But the yard that he was going to try to run off onto, which a lot of houses in the neighborhood do it, they have kind of big rocks set up around the corner so people won't drive on the grass when they're making turns or whatnot. And there was also a pole and some other bushes right there. So he couldn't really run off into it, but he the board came out from under him. He fell backwards and hit his head.
So I got a phone call from at work as I was really I was fixing to walk out the door and I got the phone call that from my middle son's eye that Drew had been in an accident and he had a concussion. And we were familiar with it. We'd been done the routine with the two older brothers. You know, Brewer played football all through high school. Brewer had a couple concussions during his high school football career. Zach had had concussions before playing different sports.
And so we kind of knew the drill. You know, the drill was just get him, you know, go ahead and bring him to the hospital. He's going to need to get a CT scan done just to be safe. You know, as a parent, that's the first thing you do is, you know, you want to do what's best for your kid immediately.
And you want to get the best care and you want to make sure everything's taken care of, you know, the And they did tell me whenever I was talking to Zach, he said he had some blood in his right ear, which with my prior history, that was kind of a little red flag that shot up, you know, because you don't know where the blood is coming from, of course. But so I immediately said, look, bring him in, you know, he was and I'll meet you all in the emergency room.
And my wife was talking to him, to Drew. That was one thing, Drew never lost consciousness. Drew, when Kimley got there, he was progressively getting more alert, but he kept trying to get up. And that was his thing. He just kept saying, look, I want to go to the house and lay down. And my wife was like, no, they had already called 911. So he had a group of friends because, you know, all 13 year old boys got pretty excited pretty quickly.
And they had already dialed 911. And he was trying to get up. So my wife kept having to tell him to stay down and just relax or whatever. And she would talk to him and she asked him questions like, you know, where do you go to school? You know, where do your brothers go to school? And, you know, how old are your brothers? How old are you? And just things like that. He answered everything correctly.
And so and like I said, we would talk back and forth on the phone, you know, periodically while they were while they were at the scene. And the more I talked to her, the better I felt. But I still knew that I wanted him to get evaluated by people that weren't available at our hospital. And so my idea was and they hadn't even arrived yet. I was in the AED when the ambulance was just getting to the scene where Drew was.
And I walked in the AED and I said, look, I said, my son Drew is on his way here. He's been in a skateboard accident. He's got a head injury. And I said, I want him transferred as soon as you can make arrangements for him that to be done. I said, I want him to arrive here and go on to Vidant because Vidant, you know, they've got a great children's hospital. They've got great pediatric neurologist, things like that.

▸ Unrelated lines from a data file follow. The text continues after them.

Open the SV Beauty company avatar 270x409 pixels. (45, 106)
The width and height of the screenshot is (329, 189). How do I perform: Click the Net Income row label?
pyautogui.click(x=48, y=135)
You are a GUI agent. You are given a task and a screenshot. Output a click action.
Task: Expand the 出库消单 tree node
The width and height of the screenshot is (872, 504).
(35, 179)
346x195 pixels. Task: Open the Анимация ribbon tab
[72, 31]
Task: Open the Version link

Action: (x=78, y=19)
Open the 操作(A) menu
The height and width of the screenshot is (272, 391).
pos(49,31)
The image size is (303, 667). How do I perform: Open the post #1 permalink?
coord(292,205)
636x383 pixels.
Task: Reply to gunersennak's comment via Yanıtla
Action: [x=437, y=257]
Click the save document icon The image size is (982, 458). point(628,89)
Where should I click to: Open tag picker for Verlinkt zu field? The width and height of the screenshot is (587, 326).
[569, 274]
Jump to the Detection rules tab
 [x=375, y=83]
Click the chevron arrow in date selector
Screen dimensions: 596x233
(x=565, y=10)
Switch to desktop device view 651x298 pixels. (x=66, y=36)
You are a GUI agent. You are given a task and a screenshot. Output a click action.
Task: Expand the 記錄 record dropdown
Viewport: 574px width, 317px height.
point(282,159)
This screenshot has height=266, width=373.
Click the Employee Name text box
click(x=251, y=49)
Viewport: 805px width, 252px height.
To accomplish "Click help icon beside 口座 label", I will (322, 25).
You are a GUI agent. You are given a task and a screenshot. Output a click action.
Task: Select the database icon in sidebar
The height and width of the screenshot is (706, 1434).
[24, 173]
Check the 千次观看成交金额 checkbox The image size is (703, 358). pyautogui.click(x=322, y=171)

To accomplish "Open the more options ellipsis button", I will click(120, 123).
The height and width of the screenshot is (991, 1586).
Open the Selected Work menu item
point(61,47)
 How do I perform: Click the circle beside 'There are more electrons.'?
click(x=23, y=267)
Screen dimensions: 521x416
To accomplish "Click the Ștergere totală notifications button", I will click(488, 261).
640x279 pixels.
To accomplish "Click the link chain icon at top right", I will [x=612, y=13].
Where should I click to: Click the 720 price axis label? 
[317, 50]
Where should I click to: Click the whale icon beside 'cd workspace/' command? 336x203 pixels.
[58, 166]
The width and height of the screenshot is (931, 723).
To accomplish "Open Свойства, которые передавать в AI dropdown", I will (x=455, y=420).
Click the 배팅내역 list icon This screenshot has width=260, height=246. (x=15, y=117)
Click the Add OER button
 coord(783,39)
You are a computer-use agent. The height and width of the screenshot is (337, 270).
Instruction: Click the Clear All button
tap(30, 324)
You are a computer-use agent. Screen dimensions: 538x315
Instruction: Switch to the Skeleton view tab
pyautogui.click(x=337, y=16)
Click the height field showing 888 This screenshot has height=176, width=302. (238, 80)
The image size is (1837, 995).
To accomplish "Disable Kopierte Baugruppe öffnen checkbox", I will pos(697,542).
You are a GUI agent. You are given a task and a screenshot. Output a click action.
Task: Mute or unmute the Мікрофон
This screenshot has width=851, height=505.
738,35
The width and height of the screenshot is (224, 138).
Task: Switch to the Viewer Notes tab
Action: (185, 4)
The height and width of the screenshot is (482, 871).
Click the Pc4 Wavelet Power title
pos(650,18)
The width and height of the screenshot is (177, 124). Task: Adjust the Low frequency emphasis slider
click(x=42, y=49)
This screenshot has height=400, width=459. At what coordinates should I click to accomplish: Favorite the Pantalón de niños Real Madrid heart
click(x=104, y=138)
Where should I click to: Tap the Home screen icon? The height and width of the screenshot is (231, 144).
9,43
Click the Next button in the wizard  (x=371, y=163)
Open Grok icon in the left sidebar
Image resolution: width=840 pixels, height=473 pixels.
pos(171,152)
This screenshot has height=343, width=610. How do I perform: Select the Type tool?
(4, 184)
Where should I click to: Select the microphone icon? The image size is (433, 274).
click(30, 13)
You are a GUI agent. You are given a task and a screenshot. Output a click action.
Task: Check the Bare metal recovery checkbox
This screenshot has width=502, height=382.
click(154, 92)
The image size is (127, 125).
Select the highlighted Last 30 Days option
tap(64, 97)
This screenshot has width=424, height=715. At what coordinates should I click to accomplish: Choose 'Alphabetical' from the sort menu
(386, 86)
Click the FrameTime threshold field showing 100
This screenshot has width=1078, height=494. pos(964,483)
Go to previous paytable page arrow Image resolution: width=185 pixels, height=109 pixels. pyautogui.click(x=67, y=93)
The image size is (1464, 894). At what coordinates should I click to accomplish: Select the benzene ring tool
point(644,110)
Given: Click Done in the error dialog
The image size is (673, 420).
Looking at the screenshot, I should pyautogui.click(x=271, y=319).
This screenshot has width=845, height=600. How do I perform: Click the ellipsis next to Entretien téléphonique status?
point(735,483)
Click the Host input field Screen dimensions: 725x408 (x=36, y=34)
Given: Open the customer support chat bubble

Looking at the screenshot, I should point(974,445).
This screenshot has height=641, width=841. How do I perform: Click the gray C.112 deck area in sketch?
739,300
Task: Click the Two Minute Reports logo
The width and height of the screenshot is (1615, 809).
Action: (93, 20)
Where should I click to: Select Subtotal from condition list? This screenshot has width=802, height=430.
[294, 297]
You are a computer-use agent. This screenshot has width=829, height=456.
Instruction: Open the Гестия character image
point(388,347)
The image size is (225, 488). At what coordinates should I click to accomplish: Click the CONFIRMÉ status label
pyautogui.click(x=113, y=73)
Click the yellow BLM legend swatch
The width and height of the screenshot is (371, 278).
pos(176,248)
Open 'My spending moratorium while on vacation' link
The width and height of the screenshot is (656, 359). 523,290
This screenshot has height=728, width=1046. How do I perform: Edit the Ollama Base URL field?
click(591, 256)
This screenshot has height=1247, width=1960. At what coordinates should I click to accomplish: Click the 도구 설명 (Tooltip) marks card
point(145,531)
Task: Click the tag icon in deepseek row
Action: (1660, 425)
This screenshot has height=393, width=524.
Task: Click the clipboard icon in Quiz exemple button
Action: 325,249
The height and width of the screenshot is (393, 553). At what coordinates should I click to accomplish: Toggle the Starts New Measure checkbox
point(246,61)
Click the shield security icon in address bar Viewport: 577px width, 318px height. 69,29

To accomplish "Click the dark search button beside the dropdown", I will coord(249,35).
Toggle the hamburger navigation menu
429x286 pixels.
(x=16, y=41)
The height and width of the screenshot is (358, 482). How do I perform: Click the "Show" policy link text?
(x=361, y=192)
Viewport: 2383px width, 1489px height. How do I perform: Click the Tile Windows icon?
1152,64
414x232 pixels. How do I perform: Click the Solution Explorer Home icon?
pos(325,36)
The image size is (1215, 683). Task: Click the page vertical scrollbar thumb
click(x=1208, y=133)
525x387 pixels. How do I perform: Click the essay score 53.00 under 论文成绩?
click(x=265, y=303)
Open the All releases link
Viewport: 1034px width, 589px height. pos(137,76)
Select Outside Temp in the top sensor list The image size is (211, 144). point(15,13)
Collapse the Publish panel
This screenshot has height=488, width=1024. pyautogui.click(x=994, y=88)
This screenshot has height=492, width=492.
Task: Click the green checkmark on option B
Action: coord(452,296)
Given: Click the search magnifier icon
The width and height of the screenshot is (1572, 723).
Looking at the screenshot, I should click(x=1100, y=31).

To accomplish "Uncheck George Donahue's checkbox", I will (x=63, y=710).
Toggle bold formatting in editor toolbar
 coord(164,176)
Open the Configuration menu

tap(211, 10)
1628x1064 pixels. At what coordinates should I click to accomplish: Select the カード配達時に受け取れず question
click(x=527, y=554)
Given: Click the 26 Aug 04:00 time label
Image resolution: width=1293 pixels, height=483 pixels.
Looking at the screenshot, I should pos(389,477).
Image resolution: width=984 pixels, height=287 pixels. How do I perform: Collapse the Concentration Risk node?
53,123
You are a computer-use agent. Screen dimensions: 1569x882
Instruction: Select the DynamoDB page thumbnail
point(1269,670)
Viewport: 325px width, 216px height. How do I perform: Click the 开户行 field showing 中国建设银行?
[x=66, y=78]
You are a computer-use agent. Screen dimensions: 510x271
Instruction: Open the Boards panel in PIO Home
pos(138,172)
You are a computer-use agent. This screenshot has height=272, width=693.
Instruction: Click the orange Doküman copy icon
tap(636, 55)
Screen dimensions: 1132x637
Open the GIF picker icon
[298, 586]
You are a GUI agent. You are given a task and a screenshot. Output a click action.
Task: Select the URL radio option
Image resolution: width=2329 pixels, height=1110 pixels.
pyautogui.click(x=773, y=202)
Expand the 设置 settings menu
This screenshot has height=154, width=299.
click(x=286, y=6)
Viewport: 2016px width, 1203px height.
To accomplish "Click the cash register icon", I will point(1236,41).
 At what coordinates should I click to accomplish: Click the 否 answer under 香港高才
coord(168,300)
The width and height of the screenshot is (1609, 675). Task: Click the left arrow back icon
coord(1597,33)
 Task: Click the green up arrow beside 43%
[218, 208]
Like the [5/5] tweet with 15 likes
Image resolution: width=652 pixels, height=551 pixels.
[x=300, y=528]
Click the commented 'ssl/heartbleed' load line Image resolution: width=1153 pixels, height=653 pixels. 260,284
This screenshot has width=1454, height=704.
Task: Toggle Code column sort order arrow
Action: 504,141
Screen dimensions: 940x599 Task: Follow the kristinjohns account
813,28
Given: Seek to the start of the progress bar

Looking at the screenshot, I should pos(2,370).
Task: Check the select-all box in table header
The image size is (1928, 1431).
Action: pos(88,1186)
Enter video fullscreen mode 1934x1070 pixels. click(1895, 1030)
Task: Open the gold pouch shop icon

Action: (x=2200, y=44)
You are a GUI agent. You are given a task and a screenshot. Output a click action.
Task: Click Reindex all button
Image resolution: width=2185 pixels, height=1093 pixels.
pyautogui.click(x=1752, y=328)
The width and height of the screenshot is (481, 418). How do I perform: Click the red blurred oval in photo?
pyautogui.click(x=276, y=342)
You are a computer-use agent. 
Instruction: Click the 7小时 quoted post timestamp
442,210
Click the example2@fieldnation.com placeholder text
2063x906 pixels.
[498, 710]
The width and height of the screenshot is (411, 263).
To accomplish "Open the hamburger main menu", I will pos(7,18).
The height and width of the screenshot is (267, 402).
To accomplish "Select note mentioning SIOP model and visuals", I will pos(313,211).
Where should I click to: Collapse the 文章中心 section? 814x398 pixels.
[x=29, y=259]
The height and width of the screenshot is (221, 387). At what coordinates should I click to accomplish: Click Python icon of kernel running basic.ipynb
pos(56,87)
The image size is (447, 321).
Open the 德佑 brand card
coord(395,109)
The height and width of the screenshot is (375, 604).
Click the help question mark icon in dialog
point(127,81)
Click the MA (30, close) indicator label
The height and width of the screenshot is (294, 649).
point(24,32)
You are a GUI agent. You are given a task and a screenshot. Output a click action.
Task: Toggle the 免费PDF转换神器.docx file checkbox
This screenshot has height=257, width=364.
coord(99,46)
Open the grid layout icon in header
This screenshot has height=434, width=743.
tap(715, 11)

And my thinking was to, you know, if there was anything, I wanted him where they could handle it too. And also, you know, August, you know, he was getting ready to be a freshman in high school. So August would be he would be starting football. You know, I knew that might not be happening, but you never know. So he was very active. I think as we kind of gone over, he didn't sit still very often at all. Anybody with boys, sons kind of knows what I'm talking about.
They're a little bit different and the things they like to do and move around. He wasn't he wasn't one to sit and play video games very long. He was balanced, something like that. And so basically, it was what we needed to do to take care of him, to make sure that we did everything for him that needed to be done so he could get back to doing what he'd like to do. And so and that started the process. They picked him up there and started bringing him in.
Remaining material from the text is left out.